# Your task
Go to the line that contains "This screenshot has height=806, width=1425." in the records below and repeat it, and each line after it, exactly through the end, omitting pictures.

------------------------

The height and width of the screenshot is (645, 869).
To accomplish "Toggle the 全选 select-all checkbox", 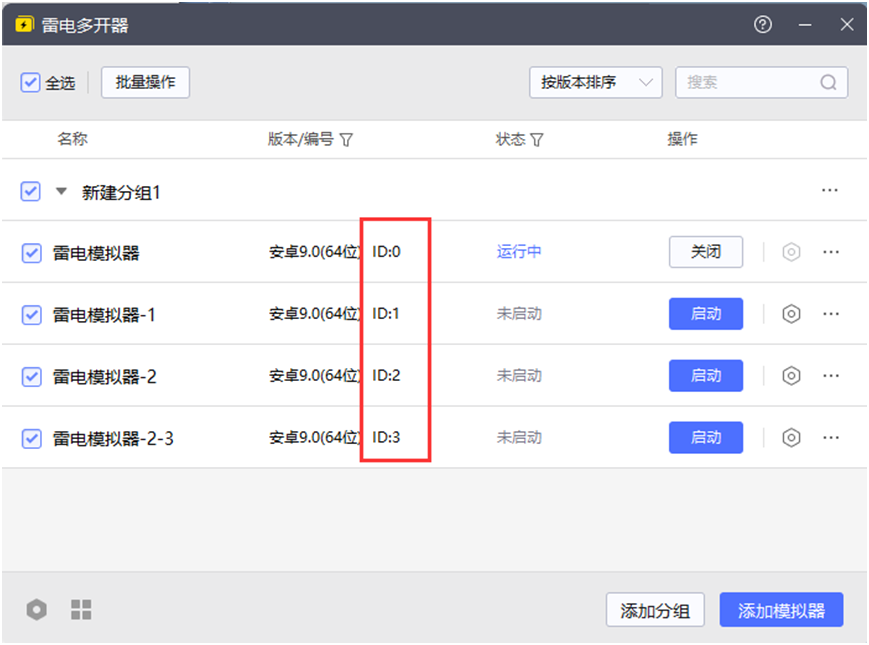I will (30, 82).
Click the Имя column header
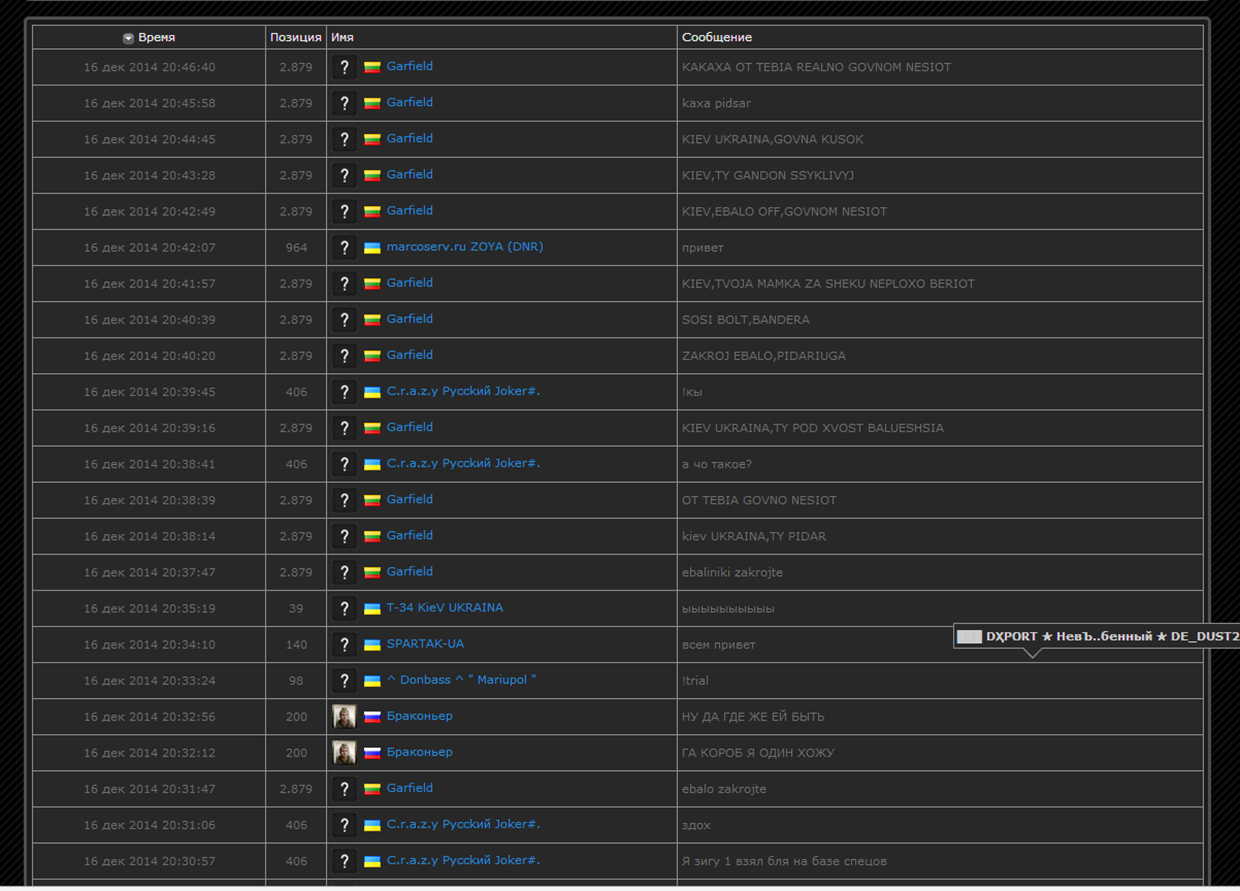Viewport: 1240px width, 891px height. point(342,38)
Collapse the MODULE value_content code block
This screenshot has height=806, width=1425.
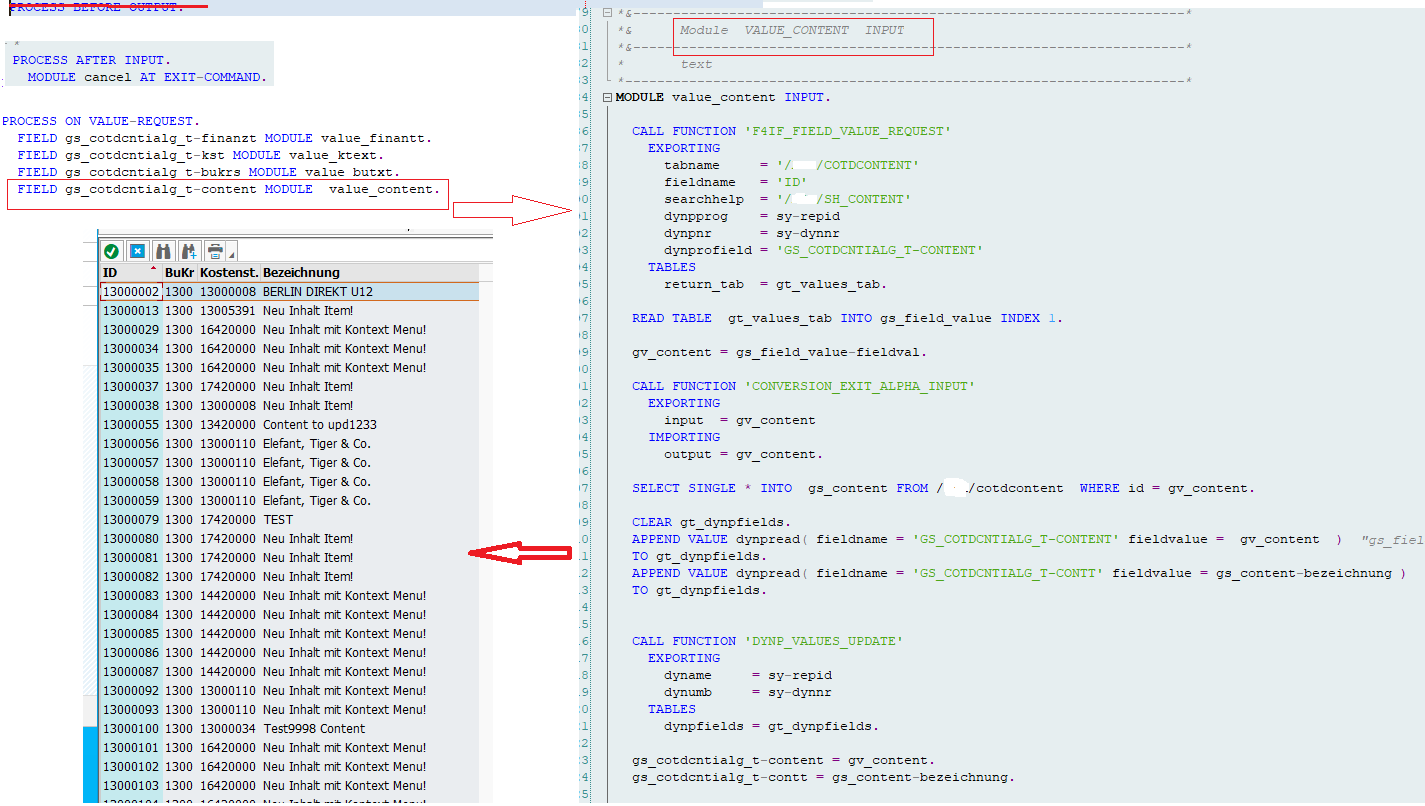[x=607, y=98]
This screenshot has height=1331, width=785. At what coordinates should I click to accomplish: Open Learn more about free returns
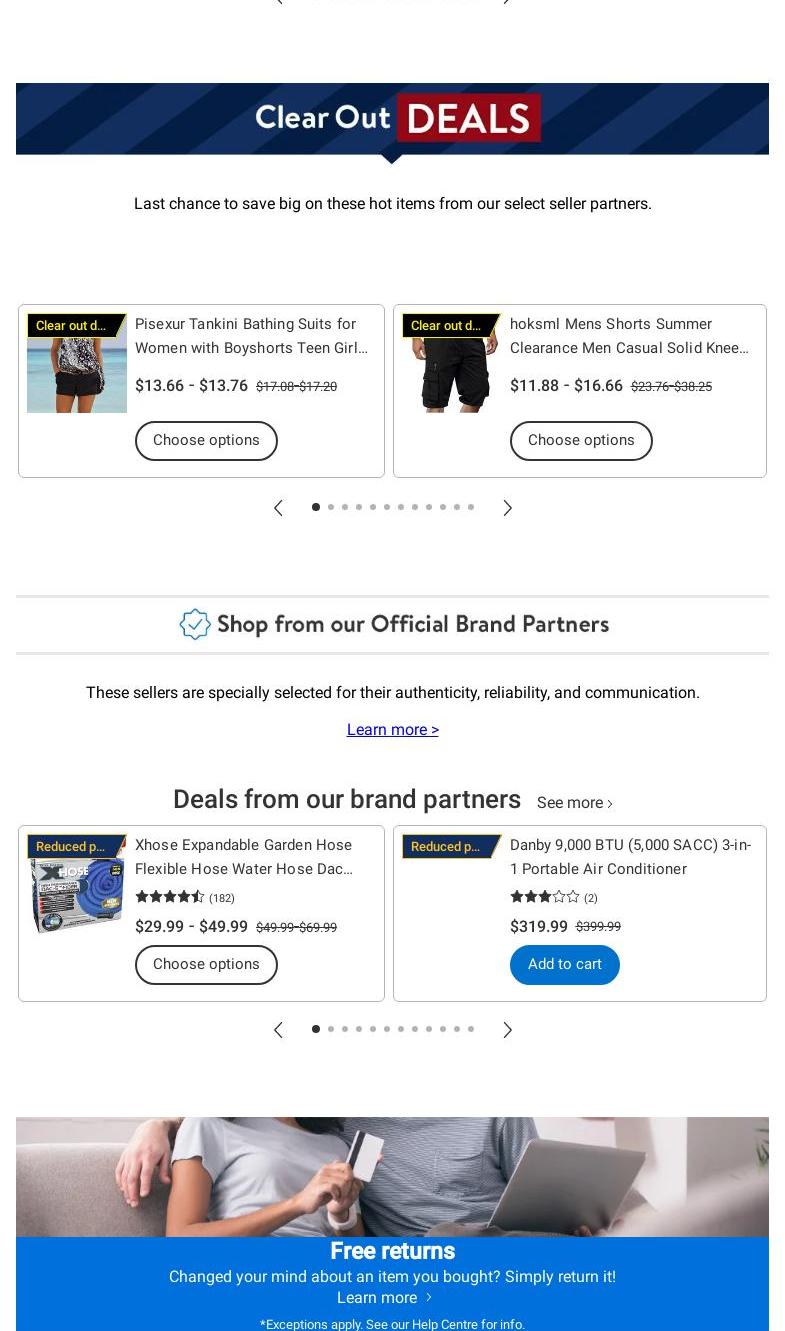pos(384,1298)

------------------------

# Solution to the exercise
This screenshot has height=806, width=1425.
[x=607, y=98]
This screenshot has height=1331, width=785. At what coordinates should I click to accomplish: Open Learn more about free returns
pos(384,1298)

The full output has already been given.